He is blinded by jealousy and anger that he fails to see what is actually happening. He still wants to believe that his wife is innocent, but the seeds of doubt are growing strong, and he can no longer tell which is truth and which is a lie, set in motion by the devious mind of Iago. He just keeps "fueling the fire" in Othello's mind about the affair and the handkerchief, and Othello just cannot keep a "level head." He sets out to seek revenge on his wife.
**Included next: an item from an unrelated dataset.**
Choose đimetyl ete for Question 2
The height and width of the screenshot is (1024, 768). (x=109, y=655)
Because of this, Othello puts even more magic on the handkerchief in that he becomes enchanted and enthralled with its perceived importance. The thought that his wife could betray their love, by the act of losing the handkerchief, drives him to do the unthinkable -- plot lethal revenge on his wife. One more piece of "evidence" is needed to support this act, and he gets it when Iago and Cassio talk about Bianca and the handkerchief. Othello, however, think they are talking about Desdemona, and this is all he needs.

In the final scene, Othello stands at the bed where Desdemona is sleeping and marvels in her beauty. He thinks of all she meant to him, the recent events, and how dark his soul has become. He compares it to the blackness of his face, and Desdemona's soul to the white and purity of her face. He is also battling his feelings of wanting revenge, and not wanting to kill her. While he is standing over her, she wakes up. She asks why he is standing there. He tells her to repent of her sins...confess, really. She tells him, consistently, that she is innocent. He is so blinded and cold, that he just tells her to pray for mercy on her soul.
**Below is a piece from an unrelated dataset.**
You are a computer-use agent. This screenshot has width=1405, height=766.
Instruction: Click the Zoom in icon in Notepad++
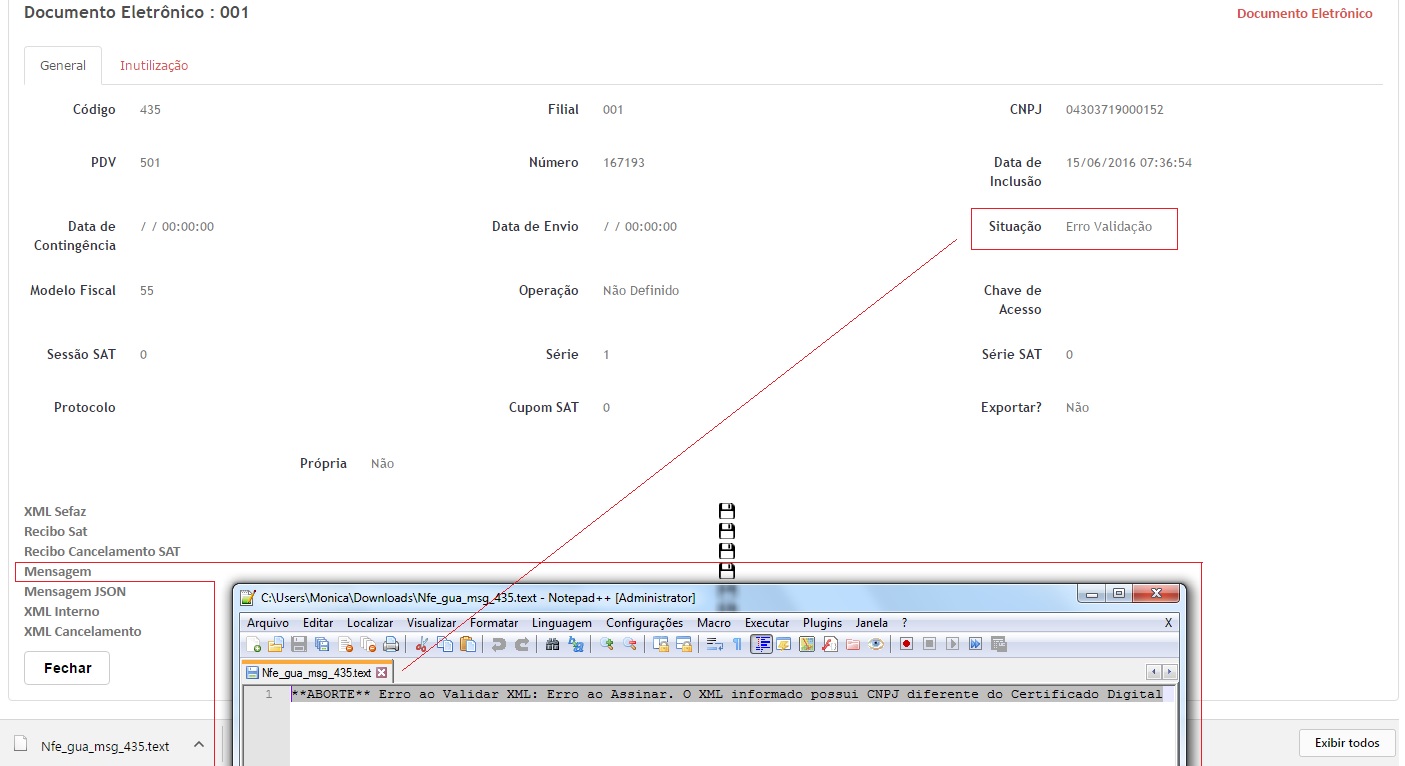[x=606, y=645]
She begs him for just one day; he refuses. She begs for just a half hour more; he refuses. He also tells her, before he kills her, that he found the handkerchief with Cassio after he had Cassio killed. Unfortunately, Iago kills Roderigo instead of Cassio, so the truth of his plot would not be discovered. She is grief stricken, but does not confess. He then smothers her, but is interrupted when Emilia enters the room. In his guilt, Othello tries to cover up what he did, thinking Desdemona is dead. She is not dead yet, and speaks. She absolves Othello of any guilt before she dies.

Emilia starts cussing him out, because he acted as the devil and his wife as an angel. Though she knew about the plot to destroy him, she never said anything. (Again, some sources suggest that when Cassio spoke of the handkerchief, Emilia finally realizes what the plot really was about.)

At this time, the others come in the room, including Iago and Cassio. They learn Desdemona is dead, and all agree that they are glad that her father is not alive to witness this. Bianca gives the handkerchief back to Cassio, which prompts Emilia to talk about Iago's plot to destroy Othello.

She reveals what role the handkerchief played in all of this. It was just a token of deceit by Iago, because of his jealousy of Cassio. but, she still did not reveal her role in all of this...just kept it quiet that she stole the handkerchief in the first place. Because of this, Iago finally confesses. But it is too late, and Othello realizes how foolish he has been. Othello does not want to believe this, but doesn't want to deny it either. He is overcome with grief and before he kills himself, he stabs Iago. Iago is only wounded and not killed. Othello then kills himself in a very over-dramatic fashion.

Iago is angry because Emilia told everyone what he had done, and stabs her in the back. He then runs in fear. The officials catch up with him, arrest him, and inform all that he will be tortured and executed because of his part in the plan. Cassio ends up as lieutenant of the guards in another city and Iago is arrested.

The handkerchief is the basis of this tragedy. Because so much worth is put on such a little thing, the villain was able to bring misery and death to his very best friend. And what was the motive behind all of this? Jealousy -- pure and simple. This play, by the way, is where we got the saying, "the green-eyed monster" to describe jealousy. Iago suggested, at the beginning of the play, that the "green-eyed monster" will strike and has stricken...sort of a prophecy.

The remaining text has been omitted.